Banks and other companies that are helping clients to evade taxes could face fines in the future. Reports suggest that chancellor George Osborne will use next month’s Budget to target tax evasion.

The comments come after HSBC’s Swiss arm has been accused of helping wealthy clients avoid paying taxes. Leaked bank account files, obtained through an international collaboration of media outlets show bankers helping clients evade tax and offering deals to help tax dodgers stay ahead of the law.

During a House of Commons debate, shadow chancellor Ed Balls accused Osborne of failing to act to the HSBC scandal. However, the chancellor suggests that bankers and accountants could face new financial and civil penalties for the role is tax avoidance in the future.

In response Osborne said, “Some very serious allegations have been about HSBC Swiss and its role in knowingly advising people on tax evasion. Of course this is a matter that our criminal authorities, prosecuting authorities will want to look into.

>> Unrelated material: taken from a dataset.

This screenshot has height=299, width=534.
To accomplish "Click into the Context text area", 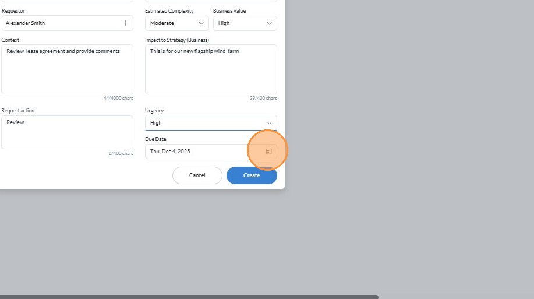I will (67, 69).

“We are currently in active discussion which I think will come to a fruitful end to get the French to allow us to pass some of this information on to the Serious Fraud Office and other prosecuting authorise to address the concern […] about the potential or alleged role of banks in this affair.”

He also argued that the HSBC scandal first came to light under the previous Labour government, in which Balls served as a Treasury adviser and as a Cabinet minister.

According to the Independent, Balls said that Osborne’s “bluster cannot hide his total failure to answer questions over the HSBC scandal”.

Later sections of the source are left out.